The "anniversary update" (from 1511 to 1607) will start appearing in Windows Update on August 2nd.
Microsoft will also be providing an updated Media Creation Tool so the new version can be downloaded and a bootable disc created for those who want to do a clean install.
http://news.softpedia.com/news/micr...-anniversary-update-iso-tomorrow-506835.shtml

I didn't mess with Cortana, but I did use Piriform CCleaner to uninstall all the unneeded "bloat" that came with Windows 10.
I also removed all the tiles and have a desktop or taskbar shortcut for all of my frequently-used programs.

I'm waiting to see how much new work I need to do after the "anniversary update" is installed.

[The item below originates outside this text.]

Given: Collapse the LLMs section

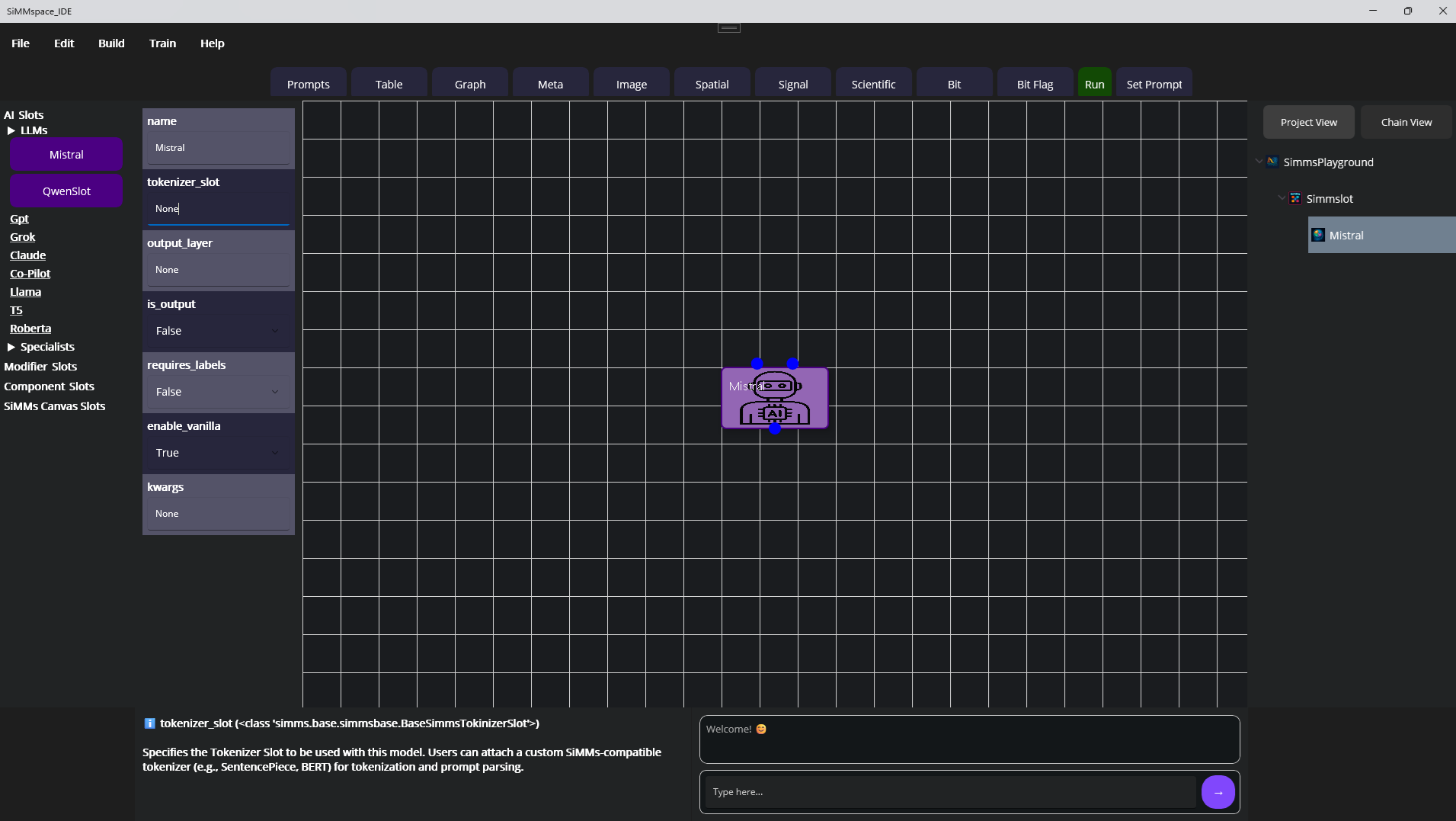Looking at the screenshot, I should [11, 130].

---------------------------------------------------------------


----------



## Cheeseball81 (Mar 3, 2004)

^ Ditto


----------



## dustyjay (Jan 24, 2003)

I got rid of Cortana, Groove, and all of the crap I would have never used. Though with Cortana I may have just disabled it and removed the All Programs Link to it from the start menu. I use Classic shell for my Start menu though the tiles menu is still available on the Classic Shell start menu. I have 3 laptops and one desk top that I will have to update when the time comes. I hope it goes quicker than the initial Win 10 Upgrade.


----------